The std::cout object is declared in the iostream header file as

namespace std _GLIBCXX_VISIBILITY(default)
{
...
extern ostream cout;
...
}

From now on I'm dropping the std:: prefix.

So, as far as I understand, cout is "just" an object of type ostream. I started to wonder why stuff is printed to screen with cout and not with other ostream objects, so I tried to create an object of type ostream, but the compiler would not let me. As a matter of fact, ostream is just an alias for basic_ostream<char>, and the default constructor for that type is protected. Fine, I thought. But then I wondered: why is the declaration of cout legal to start with? Why doesn't that issue a compiler error?

I tried again to declare an ostream with the keyword extern, such as

extern ostream os;
os << "Will you compile?\n";

and this time I got the undefined reference error to os. Then the question just moves to the following: is there a 'definition' of cout somewhere else? If so, where?

I can't get my head around this.

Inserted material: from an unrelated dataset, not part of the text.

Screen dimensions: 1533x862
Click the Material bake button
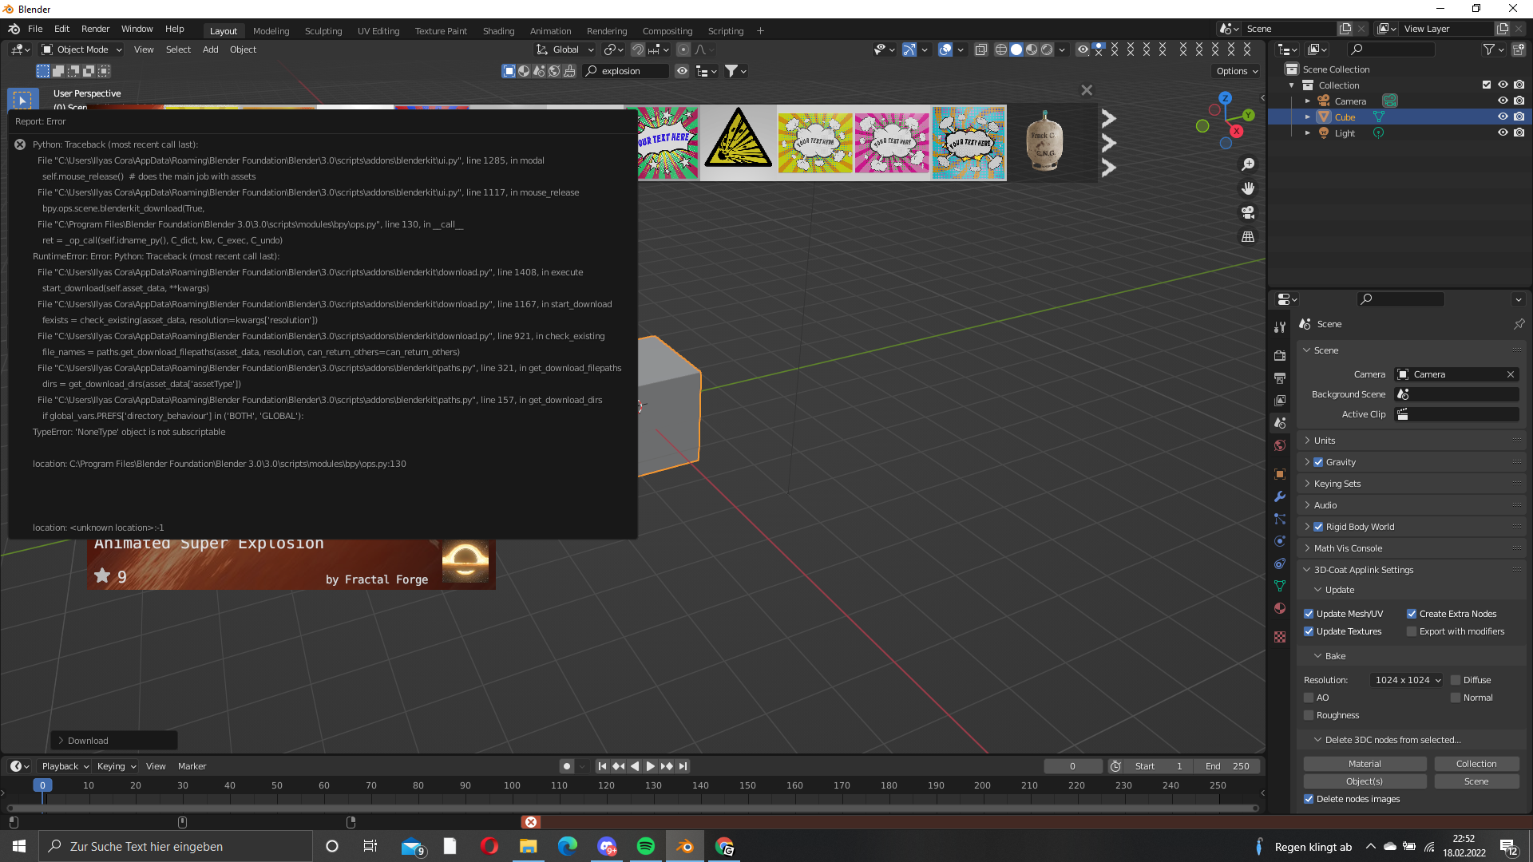pyautogui.click(x=1365, y=764)
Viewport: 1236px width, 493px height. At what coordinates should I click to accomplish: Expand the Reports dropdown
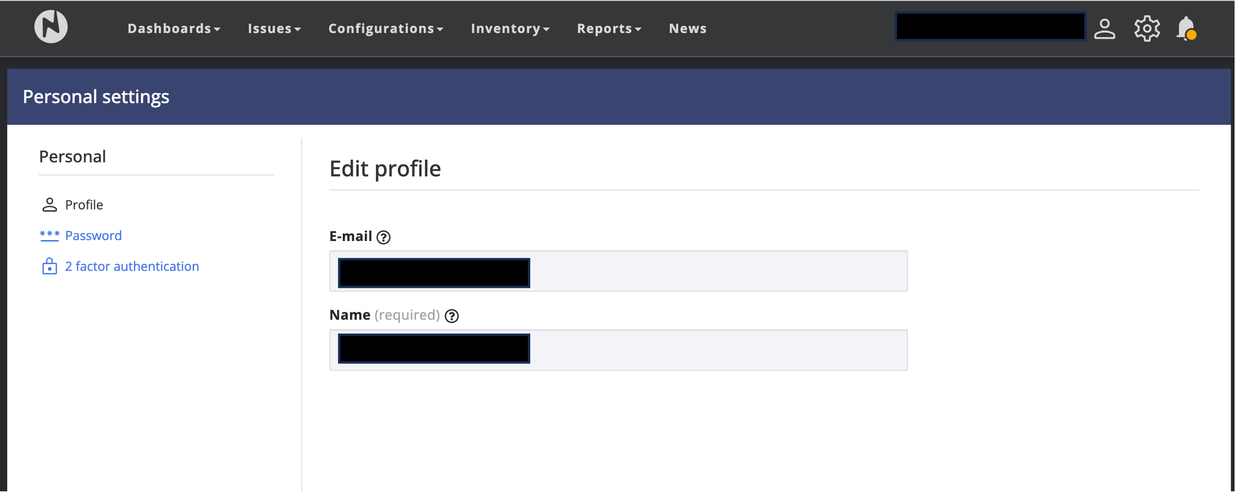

I know that, for performance and safety reasons, the standard header are written in a kind of "cryptic" way, not always easy to read unless you fully and completely master the language (which I still don't probably), but I'd like to understand this bit.

Thanks.

Answer 1

I started to wonder why stuff is printed to screen with cout and not with other ostream objects,

Because std::cout uses a stream buffer that is associated with the stdout device.

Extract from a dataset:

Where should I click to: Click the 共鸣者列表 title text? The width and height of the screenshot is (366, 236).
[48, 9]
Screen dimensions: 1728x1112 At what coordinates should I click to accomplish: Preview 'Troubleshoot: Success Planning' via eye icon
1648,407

so I tried to create an object of type ostream, but the compiler would not let me. As a matter of fact, ostream is just an alias for basic_ostream, and the default constructor for that type is protected. Fine, I thought. But then I wondered: why is the declaration of cout legal to start with? Why doesn't that issue a compiler error?

Because it's a declaration, not a definition, so it doesn't invoke any constructor. Maybe you should read about what extern means on a declaration.

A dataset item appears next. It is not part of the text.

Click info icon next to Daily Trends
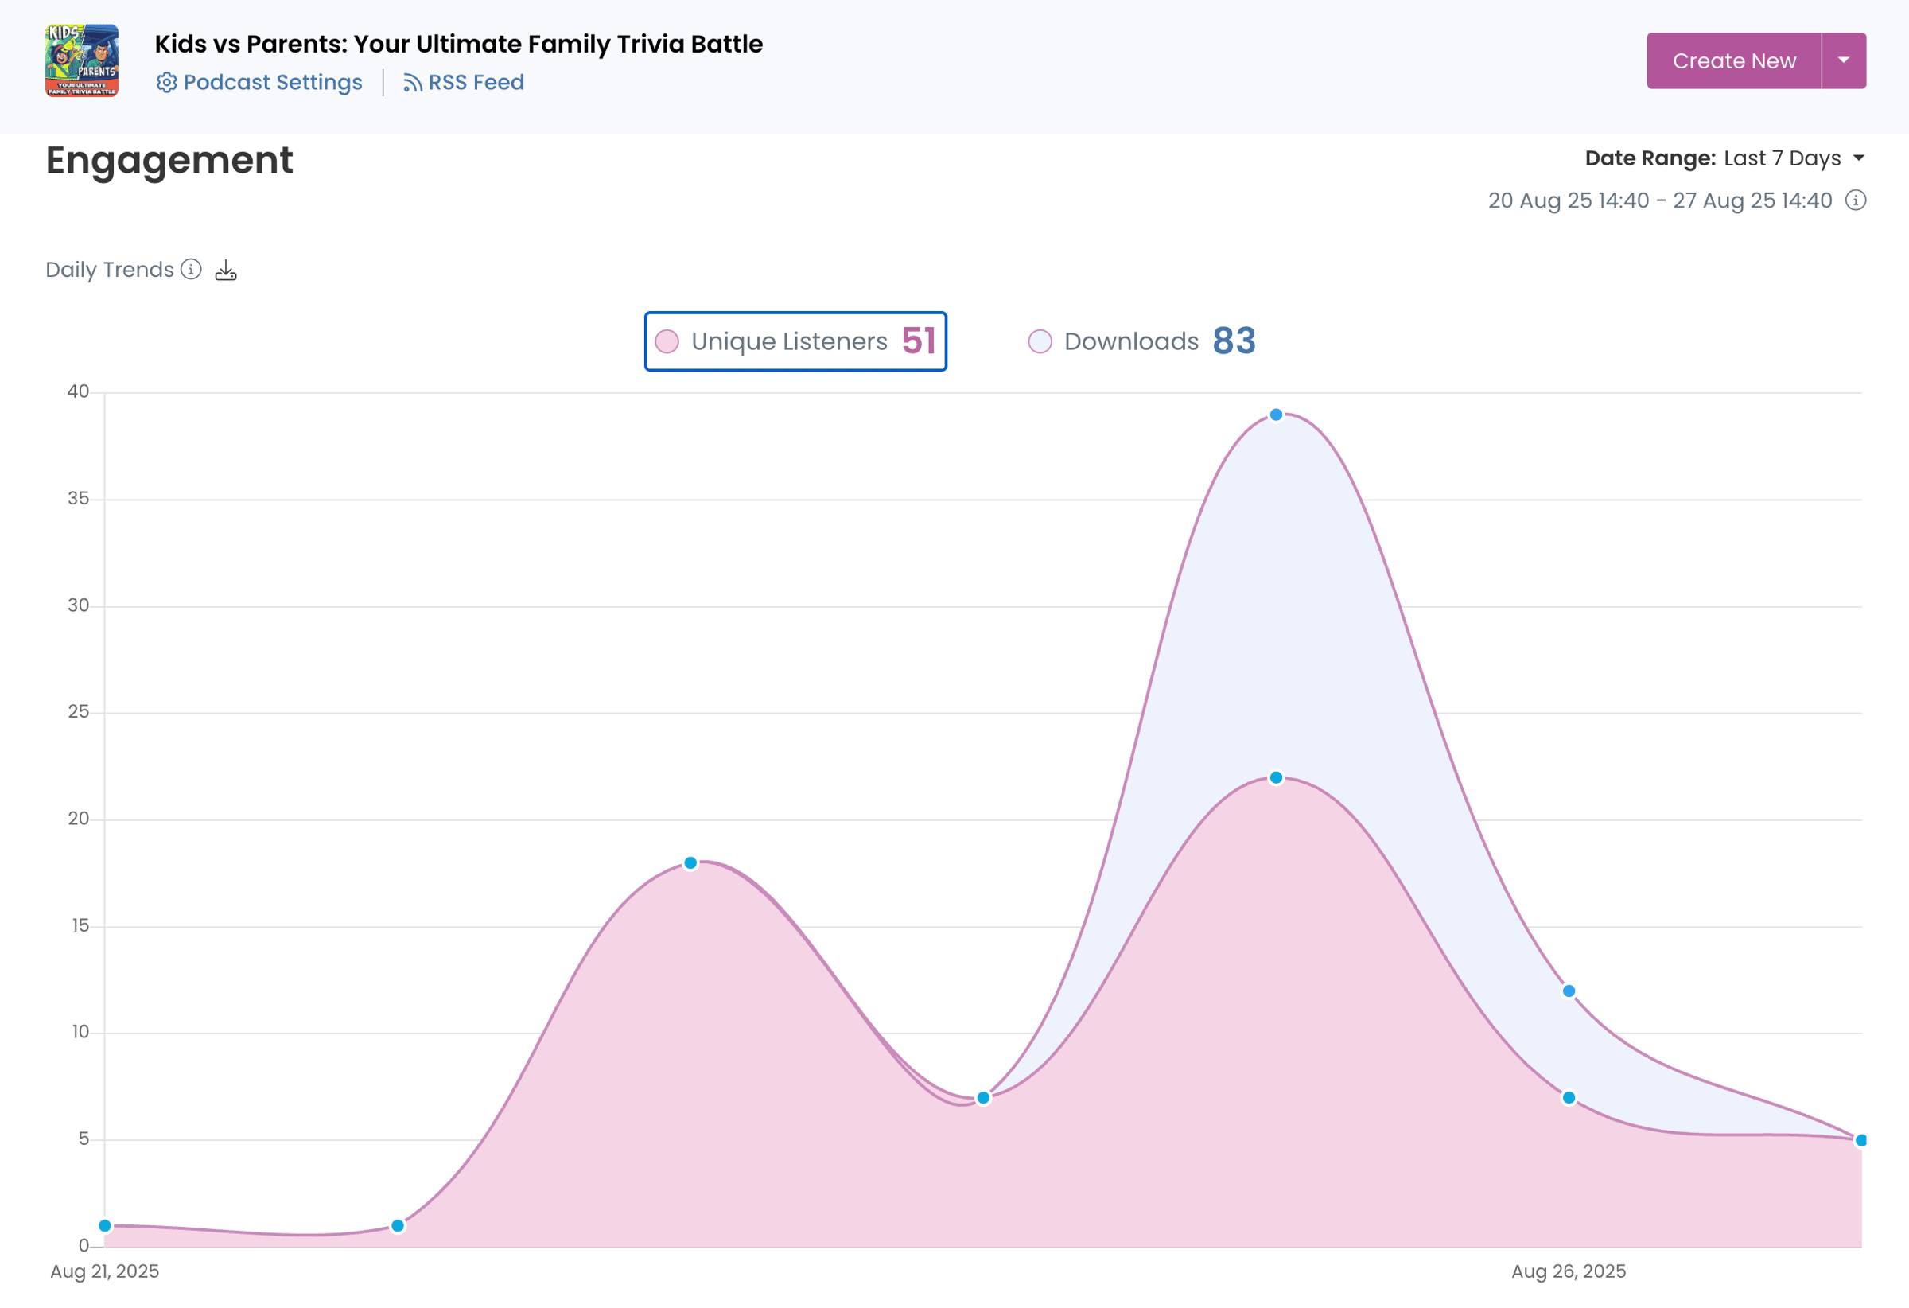The width and height of the screenshot is (1909, 1308). pyautogui.click(x=191, y=269)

The declaration with extern just says there is an object defined somewhere else in the program that is of type ostream and called cout. Since you didn't actually provide any such definition you get linker errors.

To approximately simulate std::cout you could do this in some .cpp file:

namespace {
  std::ofstream fake_cout("/dev/stdout");
}
std::ostream cout(fake_cout.rdbuf());

This creates an fstream that writes to /dev/stdout then associates the ostream called cout with its stream buffer.

This isn't a good simulation of the real std::cout because it doesn't ensure that the stream is initialized before any other globals try to use it, which the real one does.

Answer 2

is there a 'definition' of cout somewhere else? If so, where?

Yes, there is a definition of cout in the libstdc++ implementation of the standard C++ library. This definition is not done in a way that's valid in standard C++. That's okay, because the implementation of the standard C++ library doesn't have to be written in standard C++, it just has to be written in a way that the rest of the implementation understands.